» Extracted material

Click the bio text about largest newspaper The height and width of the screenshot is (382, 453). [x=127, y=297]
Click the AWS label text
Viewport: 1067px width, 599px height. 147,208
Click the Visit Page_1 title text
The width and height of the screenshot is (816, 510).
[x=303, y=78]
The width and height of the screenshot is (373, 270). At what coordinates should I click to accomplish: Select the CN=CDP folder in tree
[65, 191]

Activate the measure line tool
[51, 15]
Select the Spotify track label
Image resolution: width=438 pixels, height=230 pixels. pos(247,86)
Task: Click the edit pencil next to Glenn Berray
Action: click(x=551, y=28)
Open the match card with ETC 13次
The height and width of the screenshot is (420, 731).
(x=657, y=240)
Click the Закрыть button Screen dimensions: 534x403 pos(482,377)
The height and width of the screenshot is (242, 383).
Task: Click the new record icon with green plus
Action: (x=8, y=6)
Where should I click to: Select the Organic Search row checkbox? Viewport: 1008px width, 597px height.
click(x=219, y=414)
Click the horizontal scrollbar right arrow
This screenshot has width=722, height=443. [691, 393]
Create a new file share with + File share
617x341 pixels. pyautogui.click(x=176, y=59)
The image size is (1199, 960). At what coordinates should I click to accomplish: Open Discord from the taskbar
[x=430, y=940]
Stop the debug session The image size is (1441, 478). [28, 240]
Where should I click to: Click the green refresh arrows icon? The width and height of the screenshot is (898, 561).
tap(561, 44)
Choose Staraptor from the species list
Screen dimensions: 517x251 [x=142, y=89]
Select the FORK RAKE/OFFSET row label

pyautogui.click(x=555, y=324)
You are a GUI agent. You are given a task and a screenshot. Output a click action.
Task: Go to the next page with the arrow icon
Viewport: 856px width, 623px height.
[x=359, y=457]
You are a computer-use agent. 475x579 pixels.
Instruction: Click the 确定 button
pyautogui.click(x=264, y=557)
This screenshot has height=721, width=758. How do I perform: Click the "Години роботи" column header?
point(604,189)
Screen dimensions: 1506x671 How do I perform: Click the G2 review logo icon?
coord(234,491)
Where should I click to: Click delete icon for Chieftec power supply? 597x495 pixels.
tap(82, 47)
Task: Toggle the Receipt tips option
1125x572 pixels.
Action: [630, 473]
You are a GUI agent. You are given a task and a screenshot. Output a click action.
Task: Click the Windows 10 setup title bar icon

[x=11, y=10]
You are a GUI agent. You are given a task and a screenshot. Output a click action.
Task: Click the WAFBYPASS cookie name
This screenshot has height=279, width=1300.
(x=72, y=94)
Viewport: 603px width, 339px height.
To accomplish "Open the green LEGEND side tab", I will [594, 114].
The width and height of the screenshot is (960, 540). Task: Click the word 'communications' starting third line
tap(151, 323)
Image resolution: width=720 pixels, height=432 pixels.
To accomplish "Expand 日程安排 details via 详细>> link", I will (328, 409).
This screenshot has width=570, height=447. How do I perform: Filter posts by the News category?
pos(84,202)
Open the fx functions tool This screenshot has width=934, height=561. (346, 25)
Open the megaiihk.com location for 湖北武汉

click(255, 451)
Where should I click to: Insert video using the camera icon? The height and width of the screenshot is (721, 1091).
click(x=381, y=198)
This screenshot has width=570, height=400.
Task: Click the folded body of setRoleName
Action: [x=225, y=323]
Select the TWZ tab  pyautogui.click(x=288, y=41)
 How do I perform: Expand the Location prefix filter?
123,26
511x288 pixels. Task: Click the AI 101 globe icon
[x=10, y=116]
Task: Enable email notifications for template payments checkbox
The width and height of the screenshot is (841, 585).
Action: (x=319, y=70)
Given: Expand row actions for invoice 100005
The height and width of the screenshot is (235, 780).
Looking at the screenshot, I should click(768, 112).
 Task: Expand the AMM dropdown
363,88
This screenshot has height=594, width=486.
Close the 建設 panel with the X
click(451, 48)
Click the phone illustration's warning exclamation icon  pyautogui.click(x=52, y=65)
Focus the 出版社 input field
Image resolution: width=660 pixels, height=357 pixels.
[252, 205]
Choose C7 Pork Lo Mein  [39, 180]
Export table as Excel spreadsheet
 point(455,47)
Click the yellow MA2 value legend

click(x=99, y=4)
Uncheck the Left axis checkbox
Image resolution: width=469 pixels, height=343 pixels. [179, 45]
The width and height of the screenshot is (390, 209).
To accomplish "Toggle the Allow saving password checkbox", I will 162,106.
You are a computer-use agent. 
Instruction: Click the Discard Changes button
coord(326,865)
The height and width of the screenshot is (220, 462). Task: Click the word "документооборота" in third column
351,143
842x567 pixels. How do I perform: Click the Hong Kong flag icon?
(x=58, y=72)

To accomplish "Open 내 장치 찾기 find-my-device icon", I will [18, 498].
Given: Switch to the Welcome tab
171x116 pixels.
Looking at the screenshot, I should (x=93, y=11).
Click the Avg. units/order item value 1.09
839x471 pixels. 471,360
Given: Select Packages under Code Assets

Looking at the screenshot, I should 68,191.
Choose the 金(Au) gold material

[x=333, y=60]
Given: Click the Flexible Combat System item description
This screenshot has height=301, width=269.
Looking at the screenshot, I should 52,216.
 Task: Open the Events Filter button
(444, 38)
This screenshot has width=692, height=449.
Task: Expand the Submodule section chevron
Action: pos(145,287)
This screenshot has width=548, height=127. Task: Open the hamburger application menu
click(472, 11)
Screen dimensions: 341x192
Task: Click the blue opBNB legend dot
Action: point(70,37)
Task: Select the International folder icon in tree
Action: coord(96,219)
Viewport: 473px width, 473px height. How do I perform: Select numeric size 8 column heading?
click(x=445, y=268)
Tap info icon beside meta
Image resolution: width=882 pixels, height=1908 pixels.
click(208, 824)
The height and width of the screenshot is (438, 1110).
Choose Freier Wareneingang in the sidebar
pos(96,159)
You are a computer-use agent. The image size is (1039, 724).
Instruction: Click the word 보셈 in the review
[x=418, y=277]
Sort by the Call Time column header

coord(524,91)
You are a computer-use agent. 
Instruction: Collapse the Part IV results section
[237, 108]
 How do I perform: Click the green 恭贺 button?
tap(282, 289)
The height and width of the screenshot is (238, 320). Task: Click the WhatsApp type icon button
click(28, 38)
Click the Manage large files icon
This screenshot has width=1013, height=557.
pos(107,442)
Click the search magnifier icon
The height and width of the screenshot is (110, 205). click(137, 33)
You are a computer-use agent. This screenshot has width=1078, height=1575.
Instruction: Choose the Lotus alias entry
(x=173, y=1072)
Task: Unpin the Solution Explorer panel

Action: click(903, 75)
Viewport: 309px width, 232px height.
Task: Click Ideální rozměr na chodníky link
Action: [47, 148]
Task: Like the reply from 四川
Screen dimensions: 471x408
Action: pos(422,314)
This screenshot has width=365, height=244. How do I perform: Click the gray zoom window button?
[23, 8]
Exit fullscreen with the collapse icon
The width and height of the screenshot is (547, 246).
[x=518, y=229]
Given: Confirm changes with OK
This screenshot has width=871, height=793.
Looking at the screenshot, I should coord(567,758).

» Task goal
How many of the lines above include the string "Toggle"? Only the number should be written.

» Exercise result
2